Suburbs affected too
East Toledo’s problems are not confined to the 05 zip code, Hall says. The average sale price in Oregon in 2007 was $133,000; this year it’s $106,000. Oregon needs buyers and many traditionally move up from East Toledo.

“We don’t have that feeder system coming into Oregon, Genoa, Northwood and Rossford,” Hall says. “That’s what’s affecting sales and prices in those areas. People have to sell their home in East Toledo to move to the suburbs and they don’t have enough equity to do that.”

Hall sees another trend. “Some first-time home buyers are stretching themselves because they see the bargains in Oregon, Genoa and Northwood. A lot of families are helping kids buy houses in the suburbs because they know there’s value there.”

So, is this the end of a stable homeowner community? Is East Toledo on the tipping point?

Hall is not ready to say that, neither are Hecklinger nor Bob Krompak at NeighborWorks, a non-profit with programs to encourage home ownership.

All three agree, however, it will take time.
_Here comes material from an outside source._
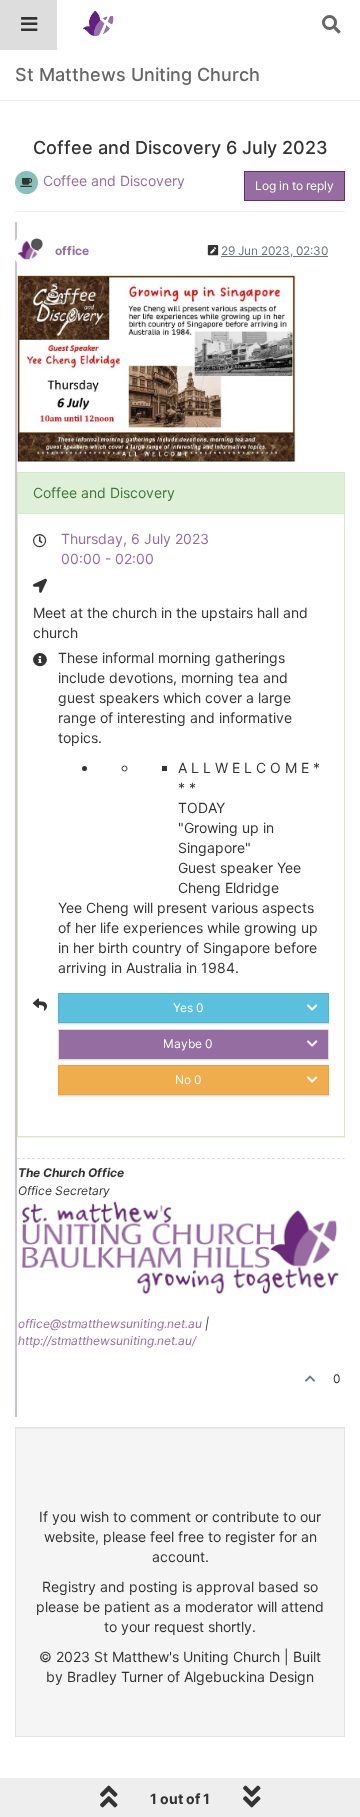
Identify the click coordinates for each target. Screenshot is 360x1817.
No (188, 1079)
Hall says more than 50 percent of his company’s current sales in East Toledo are to investors. They come from all over the United States. One firm in California recently purchased 40 properties in Toledo to use as rentals.

For the investor, the advantage is a higher return. A home in East Toledo cost less and rents for a comparable price as homes located in another part of the city. He estimates his company handles 5.5 cash sales a month in East Toledo. Nearly all are to investors.

The lower prices also bring hope. “People my age have lost their equity, the kids who buy today, hopefully, if the natural thing happens, will gain that equity,” he said.

Hecklinger said the strategy of renovating the worst house on the block could work again, however, it would take a funding source and that seems unlikely at this time.

Krompak says NeighborWorks is working to stabilize the community by helping prospective homeowners with home buyer education, financing and foreclosure prevention programs.

The housing rebirth in East Toledo, like the last one, will take time. But, as the economy improves, there’s hope prospective homeowners will outbid investors for their piece of the American dream of owning their own home.